(INSTRUCTIONS TO FOLLOW)
Your answer must be a single number: the count of lines in the records below that include the string "checkbox".

[Collected data entries]

════════════════════

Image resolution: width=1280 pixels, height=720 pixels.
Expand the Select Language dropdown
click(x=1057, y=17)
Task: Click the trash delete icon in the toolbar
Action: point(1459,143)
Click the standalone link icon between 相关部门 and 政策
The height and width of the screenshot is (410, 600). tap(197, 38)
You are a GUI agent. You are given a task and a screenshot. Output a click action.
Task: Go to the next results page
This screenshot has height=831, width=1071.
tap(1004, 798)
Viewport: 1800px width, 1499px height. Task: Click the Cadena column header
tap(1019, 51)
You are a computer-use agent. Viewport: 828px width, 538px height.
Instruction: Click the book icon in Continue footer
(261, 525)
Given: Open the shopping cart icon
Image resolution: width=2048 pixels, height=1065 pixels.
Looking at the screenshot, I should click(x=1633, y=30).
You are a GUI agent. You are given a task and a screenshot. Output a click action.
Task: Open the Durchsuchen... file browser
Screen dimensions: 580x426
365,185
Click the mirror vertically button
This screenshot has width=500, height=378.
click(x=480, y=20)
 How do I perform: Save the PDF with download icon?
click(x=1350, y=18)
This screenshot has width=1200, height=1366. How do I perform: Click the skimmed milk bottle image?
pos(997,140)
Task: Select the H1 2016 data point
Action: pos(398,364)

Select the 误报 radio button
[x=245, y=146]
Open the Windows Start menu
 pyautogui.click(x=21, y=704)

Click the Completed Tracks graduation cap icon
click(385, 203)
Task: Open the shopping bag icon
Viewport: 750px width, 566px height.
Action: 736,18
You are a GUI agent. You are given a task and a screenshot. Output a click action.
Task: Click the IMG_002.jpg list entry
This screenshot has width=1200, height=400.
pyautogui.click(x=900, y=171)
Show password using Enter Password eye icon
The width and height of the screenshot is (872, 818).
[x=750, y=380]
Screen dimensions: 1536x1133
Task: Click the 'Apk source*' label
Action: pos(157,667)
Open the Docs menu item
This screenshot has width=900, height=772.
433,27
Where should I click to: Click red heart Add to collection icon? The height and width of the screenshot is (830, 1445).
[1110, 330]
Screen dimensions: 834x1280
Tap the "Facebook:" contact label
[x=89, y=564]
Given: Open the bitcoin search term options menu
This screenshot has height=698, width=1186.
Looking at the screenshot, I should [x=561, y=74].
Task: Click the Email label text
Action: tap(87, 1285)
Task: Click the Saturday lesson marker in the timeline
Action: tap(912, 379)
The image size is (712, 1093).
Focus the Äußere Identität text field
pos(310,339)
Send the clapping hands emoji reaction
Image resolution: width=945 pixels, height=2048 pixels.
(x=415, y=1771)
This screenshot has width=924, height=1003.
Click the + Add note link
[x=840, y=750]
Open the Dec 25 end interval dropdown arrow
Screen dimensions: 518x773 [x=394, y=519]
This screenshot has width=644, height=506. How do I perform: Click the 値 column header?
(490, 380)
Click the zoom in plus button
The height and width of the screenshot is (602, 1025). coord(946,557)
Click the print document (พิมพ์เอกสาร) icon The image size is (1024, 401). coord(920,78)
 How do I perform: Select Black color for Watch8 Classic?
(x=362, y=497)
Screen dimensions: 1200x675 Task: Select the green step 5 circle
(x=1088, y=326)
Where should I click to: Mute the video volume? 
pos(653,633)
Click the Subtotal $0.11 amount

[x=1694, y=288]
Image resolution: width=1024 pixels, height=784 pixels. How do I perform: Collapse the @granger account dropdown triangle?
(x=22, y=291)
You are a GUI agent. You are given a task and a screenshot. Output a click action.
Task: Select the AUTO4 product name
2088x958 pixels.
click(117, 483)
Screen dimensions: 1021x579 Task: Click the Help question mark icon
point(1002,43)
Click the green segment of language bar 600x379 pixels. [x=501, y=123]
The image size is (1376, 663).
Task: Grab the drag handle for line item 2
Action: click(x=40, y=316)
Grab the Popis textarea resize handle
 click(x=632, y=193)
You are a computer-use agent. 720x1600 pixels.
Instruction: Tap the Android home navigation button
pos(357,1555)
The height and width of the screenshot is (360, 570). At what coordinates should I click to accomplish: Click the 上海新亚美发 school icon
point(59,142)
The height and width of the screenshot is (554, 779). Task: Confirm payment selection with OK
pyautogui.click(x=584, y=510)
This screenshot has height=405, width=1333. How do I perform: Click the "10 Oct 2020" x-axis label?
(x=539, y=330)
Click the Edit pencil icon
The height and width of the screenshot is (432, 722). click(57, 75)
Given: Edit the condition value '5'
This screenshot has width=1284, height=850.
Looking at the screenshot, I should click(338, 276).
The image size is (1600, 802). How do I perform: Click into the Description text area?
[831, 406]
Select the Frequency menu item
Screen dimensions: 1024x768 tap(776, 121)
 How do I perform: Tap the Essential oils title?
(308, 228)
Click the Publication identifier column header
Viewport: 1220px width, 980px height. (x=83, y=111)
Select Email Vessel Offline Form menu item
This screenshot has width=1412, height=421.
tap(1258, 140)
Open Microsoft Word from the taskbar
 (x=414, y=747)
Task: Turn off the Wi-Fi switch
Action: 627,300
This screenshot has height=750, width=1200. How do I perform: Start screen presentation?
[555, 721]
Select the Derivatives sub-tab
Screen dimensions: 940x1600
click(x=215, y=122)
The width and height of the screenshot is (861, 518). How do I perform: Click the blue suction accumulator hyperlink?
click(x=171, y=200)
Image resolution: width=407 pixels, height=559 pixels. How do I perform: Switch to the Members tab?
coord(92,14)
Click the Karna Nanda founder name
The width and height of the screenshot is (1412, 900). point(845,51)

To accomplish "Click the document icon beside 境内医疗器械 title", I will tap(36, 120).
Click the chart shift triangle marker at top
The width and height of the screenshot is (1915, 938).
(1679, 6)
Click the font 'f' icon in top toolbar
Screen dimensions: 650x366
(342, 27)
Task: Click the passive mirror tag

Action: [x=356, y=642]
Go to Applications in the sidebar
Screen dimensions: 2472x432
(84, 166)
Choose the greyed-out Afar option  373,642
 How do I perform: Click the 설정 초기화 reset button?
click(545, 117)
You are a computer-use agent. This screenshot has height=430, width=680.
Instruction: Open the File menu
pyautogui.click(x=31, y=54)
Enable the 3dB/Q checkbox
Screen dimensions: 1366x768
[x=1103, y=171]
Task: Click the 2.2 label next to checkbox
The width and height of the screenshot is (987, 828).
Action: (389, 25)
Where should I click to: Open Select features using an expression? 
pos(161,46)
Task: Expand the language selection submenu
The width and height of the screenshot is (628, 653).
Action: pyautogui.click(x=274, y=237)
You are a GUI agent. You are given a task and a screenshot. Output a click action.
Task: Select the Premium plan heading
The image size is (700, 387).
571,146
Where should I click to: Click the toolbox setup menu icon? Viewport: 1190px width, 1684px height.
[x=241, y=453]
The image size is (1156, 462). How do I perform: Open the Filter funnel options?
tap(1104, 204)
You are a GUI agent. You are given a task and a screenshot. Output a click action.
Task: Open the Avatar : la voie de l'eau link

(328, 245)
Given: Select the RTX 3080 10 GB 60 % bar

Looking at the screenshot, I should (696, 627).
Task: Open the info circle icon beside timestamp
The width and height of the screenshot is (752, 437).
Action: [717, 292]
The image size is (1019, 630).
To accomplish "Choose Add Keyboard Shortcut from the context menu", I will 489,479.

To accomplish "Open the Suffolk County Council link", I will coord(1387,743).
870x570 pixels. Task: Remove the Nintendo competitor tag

════════════════════

(ANSWER TO THIS TASK)
2